Listed records start

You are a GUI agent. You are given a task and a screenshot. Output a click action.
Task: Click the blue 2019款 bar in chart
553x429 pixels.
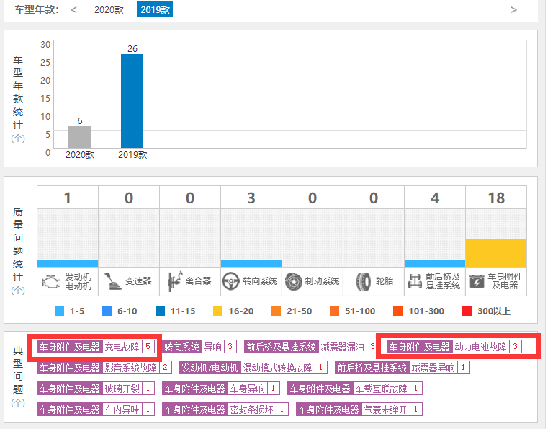[x=132, y=101]
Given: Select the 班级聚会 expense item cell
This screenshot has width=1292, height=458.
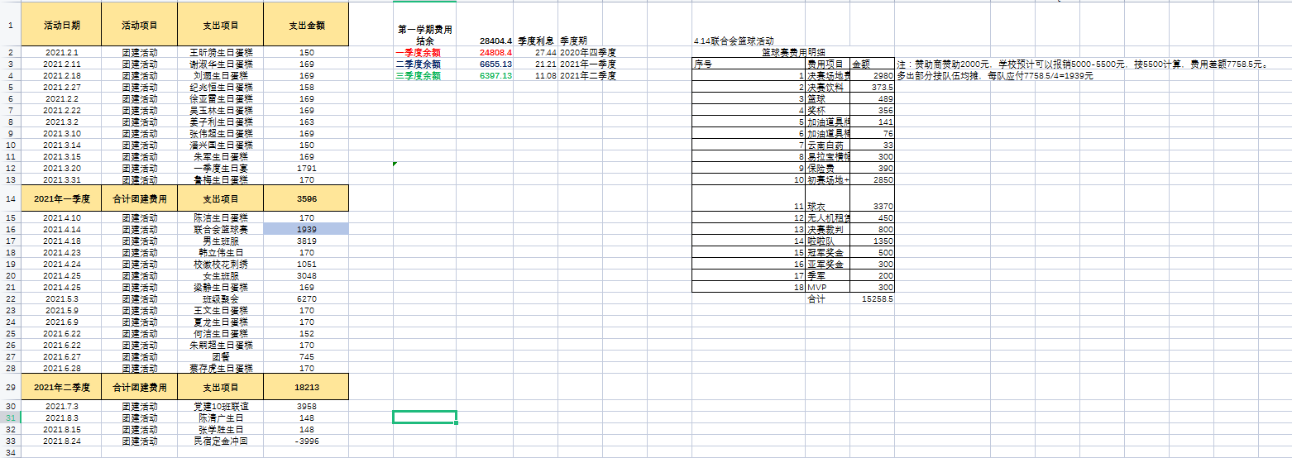Looking at the screenshot, I should click(x=221, y=298).
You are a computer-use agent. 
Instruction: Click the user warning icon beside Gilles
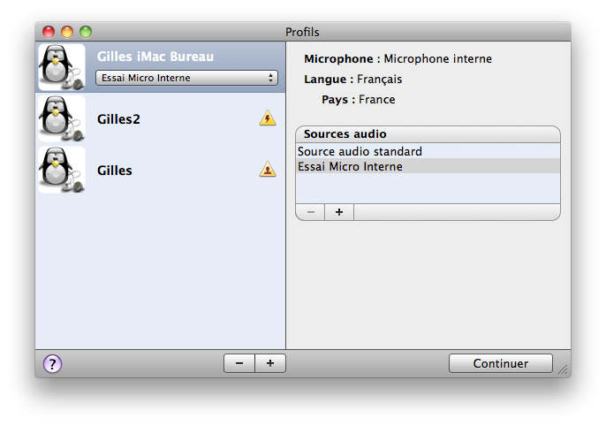(x=268, y=170)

Listed records end

Reproduce every line of the listing above word for word, leaving out the pictures.

You are a GUI agent. You are given a task and a screenshot. Output a click action.
Task: Click the blue 2019款 bar in chart
553x429 pixels.
[x=132, y=101]
Given: Select the 班级聚会 expense item cell
This screenshot has width=1292, height=458.
Looking at the screenshot, I should click(x=221, y=298).
You are a computer-use agent. 
Instruction: Click the user warning icon beside Gilles
(x=268, y=170)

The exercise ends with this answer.